### WORK ORDER
Output every entry exactly as given.
[Opening SOURCE MATERIAL section]
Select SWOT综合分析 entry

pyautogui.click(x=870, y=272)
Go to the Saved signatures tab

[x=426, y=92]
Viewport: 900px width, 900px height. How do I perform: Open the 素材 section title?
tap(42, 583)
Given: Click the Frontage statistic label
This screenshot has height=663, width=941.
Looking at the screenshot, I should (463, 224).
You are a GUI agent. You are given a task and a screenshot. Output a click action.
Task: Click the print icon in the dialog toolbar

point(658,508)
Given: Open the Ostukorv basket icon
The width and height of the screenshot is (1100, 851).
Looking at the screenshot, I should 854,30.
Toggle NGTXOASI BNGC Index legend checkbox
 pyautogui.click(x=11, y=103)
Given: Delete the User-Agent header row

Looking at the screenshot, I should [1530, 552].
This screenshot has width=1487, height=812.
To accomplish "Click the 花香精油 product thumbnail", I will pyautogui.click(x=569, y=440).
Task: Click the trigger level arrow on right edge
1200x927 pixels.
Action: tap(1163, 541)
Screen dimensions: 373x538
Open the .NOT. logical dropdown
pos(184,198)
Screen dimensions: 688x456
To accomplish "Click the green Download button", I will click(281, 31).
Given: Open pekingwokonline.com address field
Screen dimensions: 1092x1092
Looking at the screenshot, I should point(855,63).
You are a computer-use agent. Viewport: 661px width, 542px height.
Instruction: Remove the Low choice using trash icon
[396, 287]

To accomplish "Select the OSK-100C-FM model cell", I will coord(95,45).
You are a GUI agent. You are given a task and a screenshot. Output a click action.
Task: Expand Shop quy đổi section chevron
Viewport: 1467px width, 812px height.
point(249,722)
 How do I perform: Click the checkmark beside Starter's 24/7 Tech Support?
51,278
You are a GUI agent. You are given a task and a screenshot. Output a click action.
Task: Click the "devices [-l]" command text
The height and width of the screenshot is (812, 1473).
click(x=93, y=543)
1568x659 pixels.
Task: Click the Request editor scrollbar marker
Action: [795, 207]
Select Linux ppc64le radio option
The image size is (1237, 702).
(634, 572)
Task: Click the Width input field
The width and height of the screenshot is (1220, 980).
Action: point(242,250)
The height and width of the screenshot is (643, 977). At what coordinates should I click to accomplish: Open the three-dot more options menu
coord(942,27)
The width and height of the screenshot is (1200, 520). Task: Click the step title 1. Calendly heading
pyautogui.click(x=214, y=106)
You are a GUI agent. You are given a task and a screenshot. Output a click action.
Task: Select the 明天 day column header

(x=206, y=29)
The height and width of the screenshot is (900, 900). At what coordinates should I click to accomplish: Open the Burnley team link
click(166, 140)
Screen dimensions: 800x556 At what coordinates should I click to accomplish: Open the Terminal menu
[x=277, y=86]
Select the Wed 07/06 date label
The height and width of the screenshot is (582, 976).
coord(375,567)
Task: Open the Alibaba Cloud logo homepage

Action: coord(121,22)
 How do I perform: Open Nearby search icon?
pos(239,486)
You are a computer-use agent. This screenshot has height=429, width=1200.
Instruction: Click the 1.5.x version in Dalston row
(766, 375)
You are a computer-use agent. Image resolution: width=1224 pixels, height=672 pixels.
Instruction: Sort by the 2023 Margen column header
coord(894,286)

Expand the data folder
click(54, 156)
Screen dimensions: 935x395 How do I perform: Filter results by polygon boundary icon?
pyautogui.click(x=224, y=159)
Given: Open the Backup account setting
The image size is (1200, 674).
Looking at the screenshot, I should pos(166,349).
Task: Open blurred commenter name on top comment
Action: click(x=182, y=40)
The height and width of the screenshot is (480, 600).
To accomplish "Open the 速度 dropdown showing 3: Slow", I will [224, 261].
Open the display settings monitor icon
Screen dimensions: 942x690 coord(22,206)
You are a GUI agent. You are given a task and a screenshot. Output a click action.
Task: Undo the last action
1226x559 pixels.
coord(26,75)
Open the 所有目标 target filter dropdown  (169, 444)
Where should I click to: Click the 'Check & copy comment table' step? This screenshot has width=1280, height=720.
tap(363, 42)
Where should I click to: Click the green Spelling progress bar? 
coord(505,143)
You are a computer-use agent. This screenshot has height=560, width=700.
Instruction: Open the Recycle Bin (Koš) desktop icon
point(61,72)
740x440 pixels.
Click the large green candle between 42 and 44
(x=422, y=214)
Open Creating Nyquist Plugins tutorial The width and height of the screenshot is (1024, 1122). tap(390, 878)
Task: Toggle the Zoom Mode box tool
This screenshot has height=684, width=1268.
[Closing SOURCE MATERIAL section]
### WRITTEN ANSWER
Select SWOT综合分析 entry

pyautogui.click(x=870, y=272)
Go to the Saved signatures tab

[x=426, y=92]
Viewport: 900px width, 900px height. How do I perform: Open the 素材 section title?
tap(42, 583)
Given: Click the Frontage statistic label
This screenshot has height=663, width=941.
Looking at the screenshot, I should (463, 224).
You are a GUI agent. You are given a task and a screenshot. Output a click action.
Task: Click the print icon in the dialog toolbar

point(658,508)
Given: Open the Ostukorv basket icon
The width and height of the screenshot is (1100, 851).
Looking at the screenshot, I should 854,30.
Toggle NGTXOASI BNGC Index legend checkbox
 pyautogui.click(x=11, y=103)
Given: Delete the User-Agent header row

Looking at the screenshot, I should [1530, 552].
This screenshot has width=1487, height=812.
To accomplish "Click the 花香精油 product thumbnail", I will pyautogui.click(x=569, y=440).
Task: Click the trigger level arrow on right edge
1200x927 pixels.
Action: tap(1163, 541)
Screen dimensions: 373x538
Open the .NOT. logical dropdown
pos(184,198)
Screen dimensions: 688x456
To accomplish "Click the green Download button", I will click(281, 31).
Given: Open pekingwokonline.com address field
Screen dimensions: 1092x1092
Looking at the screenshot, I should point(855,63).
You are a computer-use agent. Viewport: 661px width, 542px height.
Instruction: Remove the Low choice using trash icon
[396, 287]

To accomplish "Select the OSK-100C-FM model cell", I will coord(95,45).
You are a GUI agent. You are given a task and a screenshot. Output a click action.
Task: Expand Shop quy đổi section chevron
Viewport: 1467px width, 812px height.
point(249,722)
 How do I perform: Click the checkmark beside Starter's 24/7 Tech Support?
51,278
You are a GUI agent. You are given a task and a screenshot. Output a click action.
Task: Click the "devices [-l]" command text
The height and width of the screenshot is (812, 1473).
click(x=93, y=543)
1568x659 pixels.
Task: Click the Request editor scrollbar marker
Action: [795, 207]
Select Linux ppc64le radio option
The image size is (1237, 702).
(634, 572)
Task: Click the Width input field
The width and height of the screenshot is (1220, 980).
Action: point(242,250)
The height and width of the screenshot is (643, 977). At what coordinates should I click to accomplish: Open the three-dot more options menu
coord(942,27)
The width and height of the screenshot is (1200, 520). Task: Click the step title 1. Calendly heading
pyautogui.click(x=214, y=106)
You are a GUI agent. You are given a task and a screenshot. Output a click action.
Task: Select the 明天 day column header

(x=206, y=29)
The height and width of the screenshot is (900, 900). At what coordinates should I click to accomplish: Open the Burnley team link
click(166, 140)
Screen dimensions: 800x556 At what coordinates should I click to accomplish: Open the Terminal menu
[x=277, y=86]
Select the Wed 07/06 date label
The height and width of the screenshot is (582, 976).
coord(375,567)
Task: Open the Alibaba Cloud logo homepage

Action: coord(121,22)
 How do I perform: Open Nearby search icon?
pos(239,486)
You are a computer-use agent. This screenshot has height=429, width=1200.
Instruction: Click the 1.5.x version in Dalston row
(766, 375)
You are a computer-use agent. Image resolution: width=1224 pixels, height=672 pixels.
Instruction: Sort by the 2023 Margen column header
coord(894,286)

Expand the data folder
click(54, 156)
Screen dimensions: 935x395 How do I perform: Filter results by polygon boundary icon?
pyautogui.click(x=224, y=159)
Given: Open the Backup account setting
The image size is (1200, 674).
Looking at the screenshot, I should pos(166,349).
Task: Open blurred commenter name on top comment
Action: click(x=182, y=40)
The height and width of the screenshot is (480, 600).
To accomplish "Open the 速度 dropdown showing 3: Slow", I will [224, 261].
Open the display settings monitor icon
Screen dimensions: 942x690 coord(22,206)
You are a GUI agent. You are given a task and a screenshot. Output a click action.
Task: Undo the last action
1226x559 pixels.
coord(26,75)
Open the 所有目标 target filter dropdown  (169, 444)
Where should I click to: Click the 'Check & copy comment table' step? This screenshot has width=1280, height=720.
tap(363, 42)
Where should I click to: Click the green Spelling progress bar? 
coord(505,143)
You are a computer-use agent. This screenshot has height=560, width=700.
Instruction: Open the Recycle Bin (Koš) desktop icon
point(61,72)
740x440 pixels.
Click the large green candle between 42 and 44
(x=422, y=214)
Open Creating Nyquist Plugins tutorial The width and height of the screenshot is (1024, 1122). tap(390, 878)
Task: Toggle the Zoom Mode box tool
This screenshot has height=684, width=1268.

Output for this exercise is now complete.